By Joanne Pearce
Keeping your mobile phone secure and protected is important to avoid identity theft or other security compromises. But phone passwords can be hard to remember, and current authentication methods are cumbersome.
One day you might not need passwords at all, thanks to research involving Google ATAP and University of Guelph researchers.
Engineering professor Graham Taylor and graduate student Griffin Lacey, along with Google’s Advanced Technology and Projects team, are developing a new phone security mechanism based on user habits.
“Mobile users find typing in passwords intrusive to their enjoyment of the phone,” says Lacey. “So we were looking for a solution that could help improve the usability of their devices.”
As part of what Google ATAP called a “research sprint,” Lacey and visiting PhD student Natalia Neverova took part in ATAP’s Project Abacus for three months at Google’s California headquarters.
Lacey and Neverova helped with a learning problem called continuous authentication, or guaranteeing user identity through multiple phone sensors, such as touchscreen and keyboard input and images.
Google ATAP contacted Taylor as an expert on machine learning.

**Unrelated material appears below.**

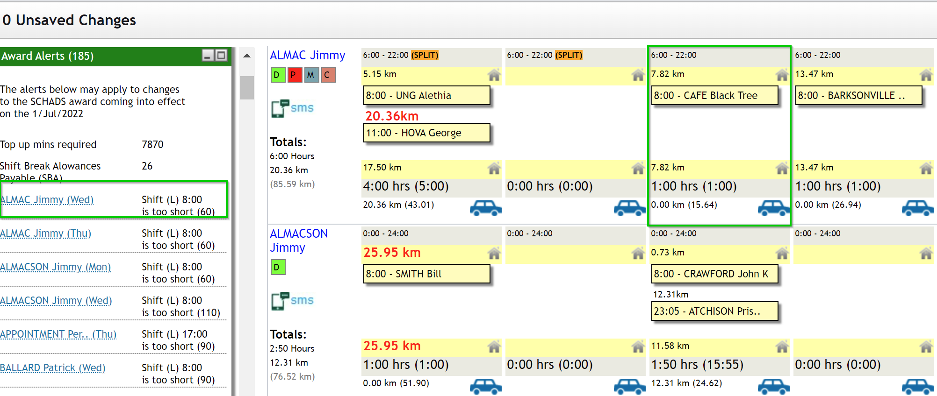This screenshot has width=937, height=396.
Task: Click car icon under ALMAC Jimmy's 20.36 km
Action: (485, 208)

This computational technique essentially teaches computers to learn like humans by finding patterns in large amounts of raw data.

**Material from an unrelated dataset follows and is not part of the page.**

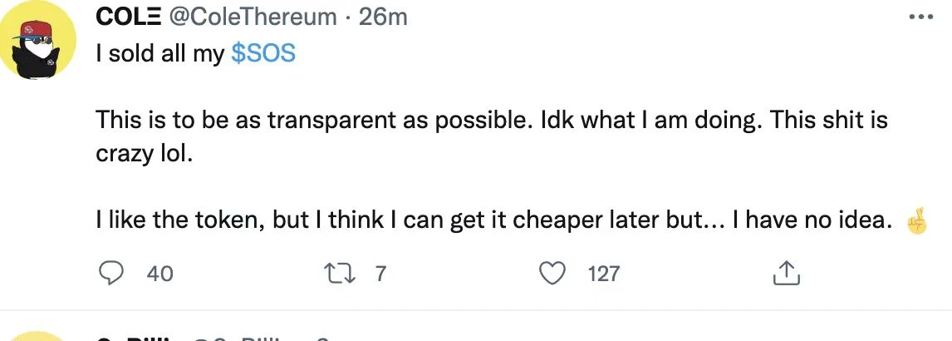
Task: Open the share upload icon
Action: click(786, 274)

In one form of machine learning called deep learning, a computer is taught to recognize patterns within multiple kinds of data—sound, images, keystrokes—and place them into categories. That allows the device to use the computer equivalent of a human’s neural pathways to, for example, distinguish between individuals.
Under U of G’s agreement with the company, any research groups on campus may collaborate with ATAP.
Funding for this research was provided by Google ATAP.